• [Description of the task]:
Please restate, word for word, each line from the one containing "Click the ¥1665.00" through the end of the entries below.

(Collected data entries)
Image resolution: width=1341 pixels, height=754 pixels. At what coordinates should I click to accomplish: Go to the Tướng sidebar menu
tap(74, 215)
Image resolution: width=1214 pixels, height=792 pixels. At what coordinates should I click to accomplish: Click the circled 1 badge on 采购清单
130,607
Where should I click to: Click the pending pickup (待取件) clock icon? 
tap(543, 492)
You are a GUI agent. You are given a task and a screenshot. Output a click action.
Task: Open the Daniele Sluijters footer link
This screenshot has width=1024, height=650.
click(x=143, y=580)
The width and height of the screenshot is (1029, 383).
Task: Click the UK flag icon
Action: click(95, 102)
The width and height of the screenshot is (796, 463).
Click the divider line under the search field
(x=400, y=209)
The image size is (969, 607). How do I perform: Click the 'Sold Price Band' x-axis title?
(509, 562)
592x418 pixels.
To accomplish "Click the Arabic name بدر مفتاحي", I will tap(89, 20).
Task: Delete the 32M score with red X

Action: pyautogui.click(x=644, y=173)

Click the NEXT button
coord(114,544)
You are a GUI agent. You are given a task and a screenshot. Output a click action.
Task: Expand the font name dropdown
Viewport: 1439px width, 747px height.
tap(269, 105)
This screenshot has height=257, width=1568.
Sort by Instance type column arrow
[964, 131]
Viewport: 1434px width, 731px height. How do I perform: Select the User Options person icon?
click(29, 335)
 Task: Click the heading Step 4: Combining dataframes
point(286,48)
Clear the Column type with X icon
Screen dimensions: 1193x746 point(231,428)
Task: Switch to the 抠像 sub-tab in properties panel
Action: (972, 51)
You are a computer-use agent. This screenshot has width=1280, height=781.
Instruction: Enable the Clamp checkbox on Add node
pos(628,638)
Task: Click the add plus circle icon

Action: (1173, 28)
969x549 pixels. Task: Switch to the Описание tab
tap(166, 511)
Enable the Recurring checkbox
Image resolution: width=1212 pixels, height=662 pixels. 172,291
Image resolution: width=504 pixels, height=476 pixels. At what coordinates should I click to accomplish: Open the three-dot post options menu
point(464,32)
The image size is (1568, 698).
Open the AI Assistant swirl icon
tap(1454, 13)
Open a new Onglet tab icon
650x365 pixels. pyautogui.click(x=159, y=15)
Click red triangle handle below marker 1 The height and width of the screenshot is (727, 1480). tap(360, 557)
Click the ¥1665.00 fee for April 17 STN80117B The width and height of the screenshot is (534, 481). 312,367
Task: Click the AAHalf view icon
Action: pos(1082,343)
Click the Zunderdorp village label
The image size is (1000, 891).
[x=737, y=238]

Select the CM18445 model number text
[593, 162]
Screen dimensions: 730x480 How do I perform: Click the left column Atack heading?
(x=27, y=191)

• [Exercise output]:
Click the ¥1665.00 fee for April 17 STN80117B The width and height of the screenshot is (534, 481). 312,367
Task: Click the AAHalf view icon
Action: pos(1082,343)
Click the Zunderdorp village label
The image size is (1000, 891).
[x=737, y=238]

Select the CM18445 model number text
[593, 162]
Screen dimensions: 730x480 How do I perform: Click the left column Atack heading?
(x=27, y=191)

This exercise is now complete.